• [Excerpt]
◇ ◇ ◇ ◇ ◇

Because of its unusual softness and appearance as well as its high cost of production, velvet has often been associated with nobility. Velvet was introduced to Baghdad during the rule of Harun al-Rashid by Kashmiri merchants and to Al-Andalus by Ziryab. In the Mamluk era, Cairo was the world's largest producer of velvet. Much of it was exported to Venice (from whence it spread to most of Europe), Al-Andalus and the Mali Empire. Musa I of Mali, the ruler of the Mali Empire, visited Cairo on his pilgrimage to Mecca. Many Arab velvet makers accompanied him back to Timbuktu. Later Ibn Battuta mentions how Suleyman (mansa), the ruler of Mali, wore a locally produced complete crimson velvet caftan on Eid. During the reign of Mehmed II, assistant cooks wore blue-coloured dresses (câme-i kebûd), conical hats (külâh) and baggy trousers (çaksir) made from Bursa velvet.

◇ ◇ ◇ ◇ ◇

• [The records]
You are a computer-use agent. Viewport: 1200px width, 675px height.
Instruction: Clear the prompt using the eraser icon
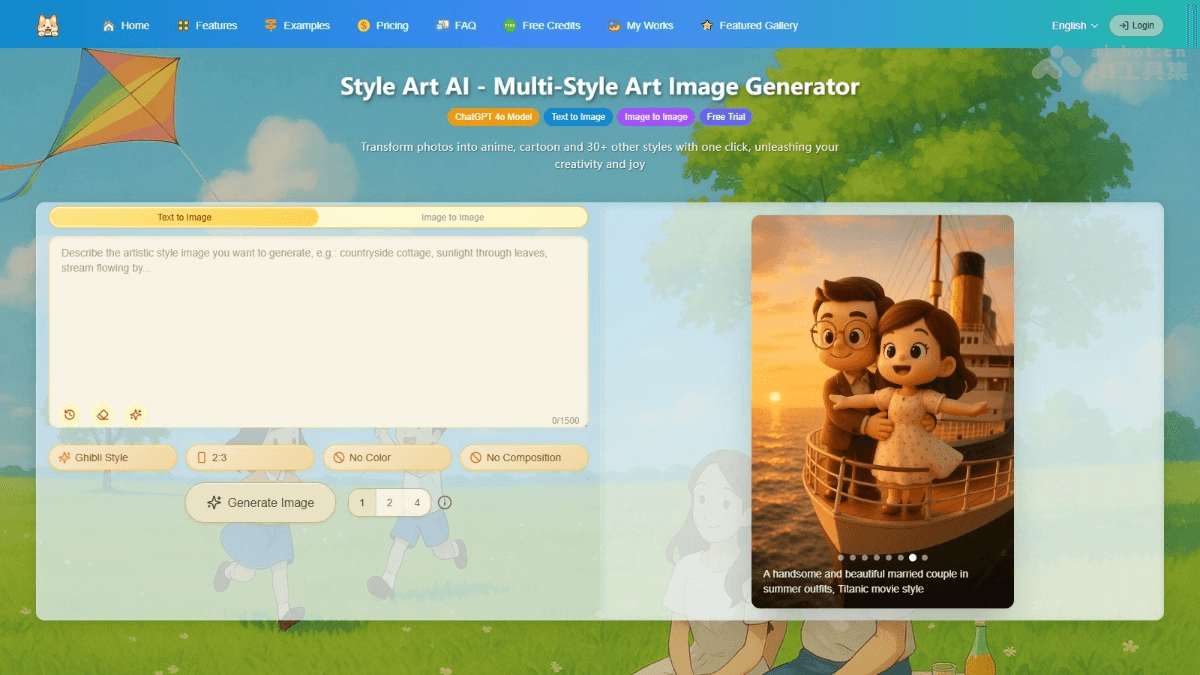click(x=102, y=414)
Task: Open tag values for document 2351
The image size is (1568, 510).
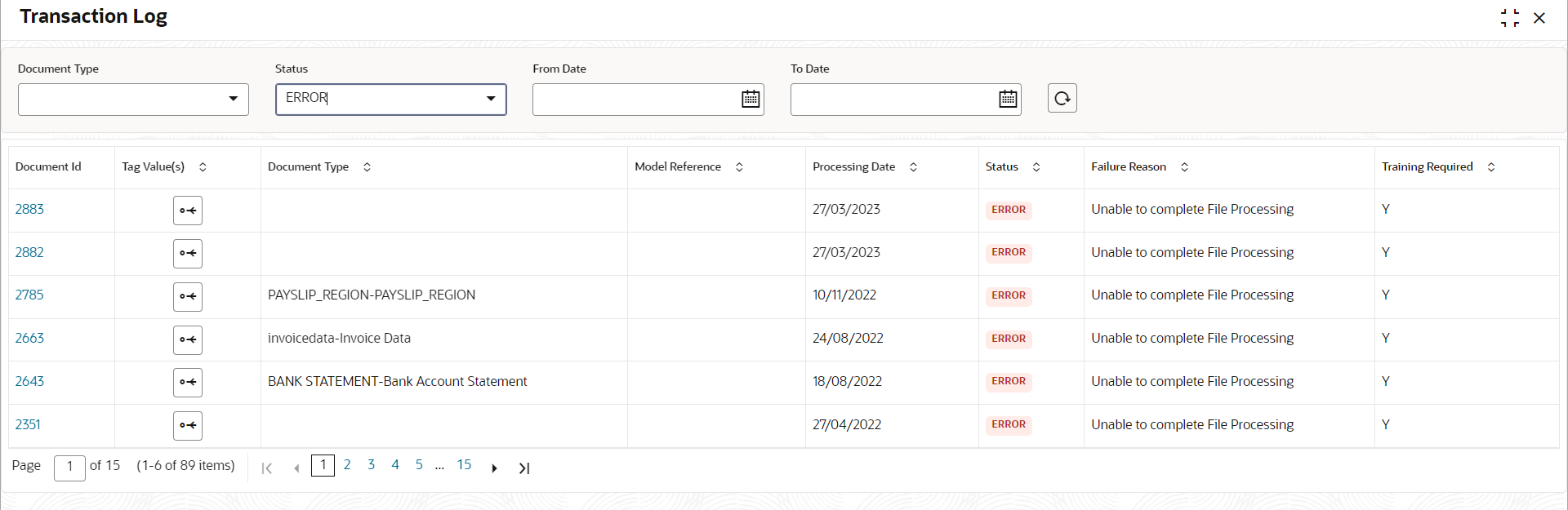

◇ ◇ ◇ ◇ ◇

• [To do]
1) Decide whether each statement agrees with the passage on velvet, answering yes or no and quoting the passage's deciding words: (a) Ziryab brought velvet to Al-Andalus. (b) During the Mamluk era, Venice was the world's largest producer of velvet. (c) Under Mehmed II, assistant cooks wore red dresses.
2) Duplicate the lines of the listing, starting with the line that contains "Task: Open tag values for document 2351" and going on through the end of the listing, both ends included. Leave the pictures out.

• [Results for each task]
1)
(a) Yes: "to Al-Andalus by Ziryab"
(b) No: "In the Mamluk era, Cairo was the world's largest producer of velvet."
(c) No: "assistant cooks wore blue-coloured dresses (câme-i kebûd)"

2)
Task: Open tag values for document 2351
The image size is (1568, 510).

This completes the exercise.